→ **Recorded data**:
● ● ● ● ● ● ●

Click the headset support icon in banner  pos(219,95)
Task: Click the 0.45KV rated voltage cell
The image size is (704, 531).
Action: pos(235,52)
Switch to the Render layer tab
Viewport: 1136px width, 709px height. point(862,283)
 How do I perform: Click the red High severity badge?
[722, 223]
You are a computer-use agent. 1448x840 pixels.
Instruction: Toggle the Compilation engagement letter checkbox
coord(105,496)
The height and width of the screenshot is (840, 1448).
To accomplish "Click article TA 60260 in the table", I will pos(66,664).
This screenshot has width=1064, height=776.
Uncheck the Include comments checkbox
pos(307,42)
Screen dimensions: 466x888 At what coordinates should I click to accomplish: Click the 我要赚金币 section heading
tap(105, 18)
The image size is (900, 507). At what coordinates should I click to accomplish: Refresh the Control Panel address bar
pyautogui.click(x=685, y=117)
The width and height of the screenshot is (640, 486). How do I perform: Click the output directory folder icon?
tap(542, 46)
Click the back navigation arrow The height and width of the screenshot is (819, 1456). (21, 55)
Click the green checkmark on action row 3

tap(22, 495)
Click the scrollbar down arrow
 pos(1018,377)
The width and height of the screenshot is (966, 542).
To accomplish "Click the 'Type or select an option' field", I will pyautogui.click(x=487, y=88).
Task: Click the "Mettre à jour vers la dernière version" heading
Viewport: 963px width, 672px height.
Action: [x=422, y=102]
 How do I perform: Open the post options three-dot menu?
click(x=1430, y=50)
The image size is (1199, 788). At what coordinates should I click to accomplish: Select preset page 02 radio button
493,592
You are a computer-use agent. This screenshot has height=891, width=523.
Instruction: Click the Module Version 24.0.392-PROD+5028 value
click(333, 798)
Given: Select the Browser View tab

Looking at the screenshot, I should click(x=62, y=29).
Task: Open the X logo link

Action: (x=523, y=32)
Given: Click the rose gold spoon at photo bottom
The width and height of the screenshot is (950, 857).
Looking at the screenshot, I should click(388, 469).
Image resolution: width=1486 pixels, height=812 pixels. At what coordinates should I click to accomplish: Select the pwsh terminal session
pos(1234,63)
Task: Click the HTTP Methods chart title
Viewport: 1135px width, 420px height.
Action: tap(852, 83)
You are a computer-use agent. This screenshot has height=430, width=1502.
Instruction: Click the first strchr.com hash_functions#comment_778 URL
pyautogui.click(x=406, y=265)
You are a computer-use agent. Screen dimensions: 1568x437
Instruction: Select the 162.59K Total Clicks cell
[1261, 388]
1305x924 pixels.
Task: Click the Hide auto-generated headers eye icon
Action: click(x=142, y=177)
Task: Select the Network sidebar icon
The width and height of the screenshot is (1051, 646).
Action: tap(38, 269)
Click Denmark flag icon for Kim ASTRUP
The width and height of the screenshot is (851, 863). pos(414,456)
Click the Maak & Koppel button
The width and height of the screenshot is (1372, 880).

● ● ● ● ● ● ●

→ **The exercise**: Pick out each line in the material above that contains the word "agent" and copy those lines. Upper and lower case must match.

→ **Result of the exercise**:
You are a computer-use agent. 1448x840 pixels.
You are a computer-use agent. This screenshot has height=891, width=523.
You are a computer-use agent. This screenshot has height=430, width=1502.
You are a computer-use agent. Screen dimensions: 1568x437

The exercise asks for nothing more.